SEAN GARCIA: That is a planning number, from what we’ve been told by the Department of State. They can let in many more than that under an unspecified cap that can go to people from any part of the world. The real block right now to resettling Iraqi refugees in the U.S. is actually budgetary. And while we’ve been speaking with the Department of State about that 500 number, the reality is that they don’t have the budget to resettle thousands of people in the U.S. right now. So they are trying to put out there that they want to resettle more, but the reality is they don’t have the money to do it.
AMY GOODMAN: What about the Iraqis who are working with the U.S. government or U.S. military?
SEAN GARCIA: That is almost very, very restricted. There are only 50 spots for translators that work for the U.S. military in either Iraq or Afghanistan to come into the U.S. every year. But the tens of thousands of people who are contracting for the United States inside of Iraq, almost all of those people’s lives are at risk, because they work with coalition forces, and right now they have no option of how to escape Iraq other than to flee to Jordan or Syria, where they have very little support again. Fifty of them will come to the U.S., but that’s clearly not enough.
AMY GOODMAN: What are the implications of this refugee massive exodus out of Iraq for the region?
SEAN GARCIA: It definitely could have a very destabilizing effect on the region. What we are seeing is that while people are supporting themselves currently on their life savings, those savings will only last people no more than four or five months. As soon as those resources run out, if the international community doesn’t start helping people with housing, with food, with medicine, with education, we will see very restive populations of Iraqis throughout the region. And, for example, in Jordan, where we have up to 700,000 Iraqis, that’s almost 10 percent of the Jordanian population now being native born in Iraq.
AMY GOODMAN: And what are the conditions of the refugee camps in places like Jordan, Syria, Lebanon?

▶ [Required work]
A. Retype the part of the interview transcript on Iraqi refugees that opens with the words "SEAN GARCIA: That is a planning" and closes with "money to do it.".
B. Continue the interview transcript on Iraqi refugees from the point where it stops.

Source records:

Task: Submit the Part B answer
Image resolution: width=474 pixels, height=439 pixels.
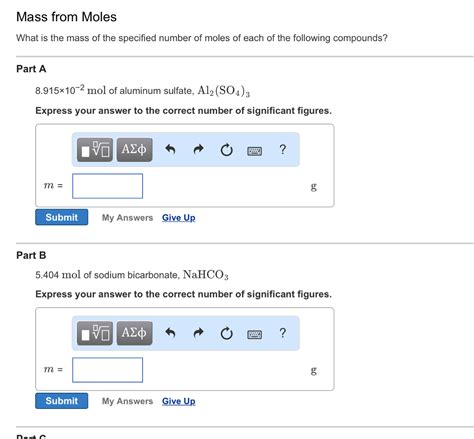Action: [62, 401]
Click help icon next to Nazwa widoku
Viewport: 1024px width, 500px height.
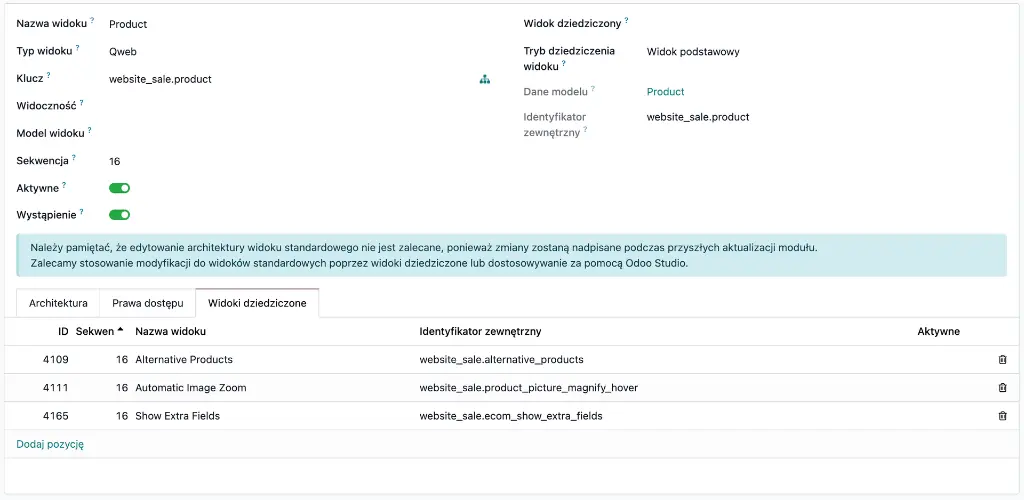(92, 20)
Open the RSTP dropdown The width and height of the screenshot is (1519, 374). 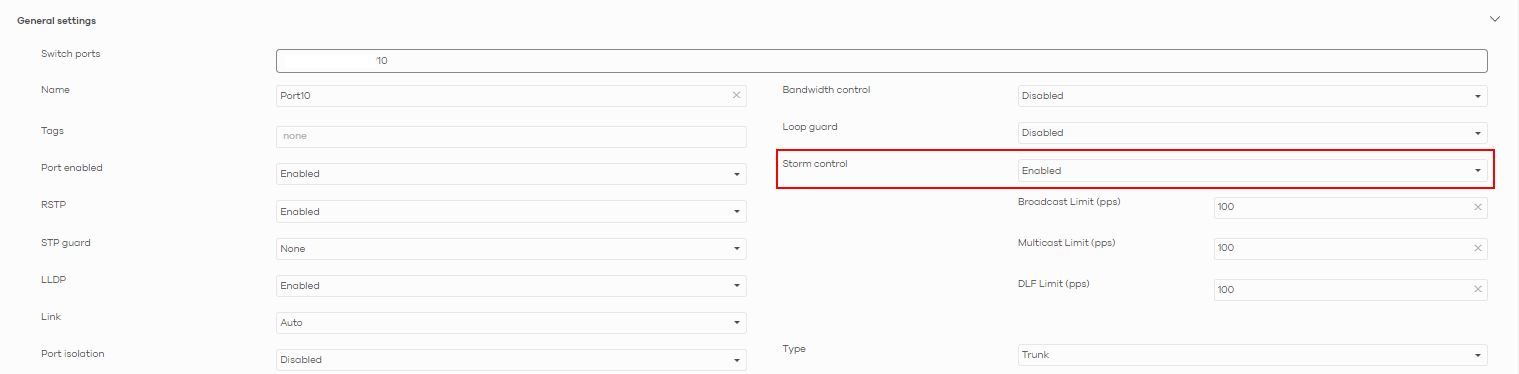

▶ [Answers per task]
A.
SEAN GARCIA: That is a planning number, from what we’ve been told by the Department of State. They can let in many more than that under an unspecified cap that can go to people from any part of the world. The real block right now to resettling Iraqi refugees in the U.S. is actually budgetary. And while we’ve been speaking with the Department of State about that 500 number, the reality is that they don’t have the budget to resettle thousands of people in the U.S. right now. So they are trying to put out there that they want to resettle more, but the reality is they don’t have the money to do it.

B.
SEAN GARCIA: Sure. They’re actually not living in camp. These are urban refugees. They come from large cities like Baghdad or Fallujah, and they’re moving to urban areas like Amman and Damascus. So they have basically blended into the urban poor, and they are living in the same conditions as many poor in these areas, but they’re in very basic rudimentary housing, many without indoor plumbing, many without electricity, very, very basic food supplies. Many people that we’ve spoke to are not able to put their children in school, because they can’t afford school supplies. They are most definitely foregoing medical care, which is not provided to them by these host countries, and living, again, in very tenuous conditions. If they don’t receive help soon, their resources will run out, and they have nowhere to turn.
AMY GOODMAN: And what happens to them at the border, of places like Jordan, Syria, Lebanon? Are they turned back at any point?
SEAN GARCIA: The Syrian border is the only one that’s open throughout the region at this point. It’s allowing a free flow of Iraqis in. Jordan, which is the other main country that borders Iraq that is receiving refugees, has closed that border down significantly in the past year. They don’t allow men 18 to 35 in. They don’t allow the elderly in. And they don’t allow anyone who’s carrying enough baggage to make it look like they’ll stay. We’re told border control agents have discretion to decide who comes in and who doesn’t. So there is no set policy, but we are hearing of increasing numbers of Iraqis turned away at the Jordanian border. Syria right now is their only option.
AMY GOODMAN: Sean Garcia, thanks so much for joining us. We’ll certainly link to your report at our website. Sean Garcia is with Refugees International.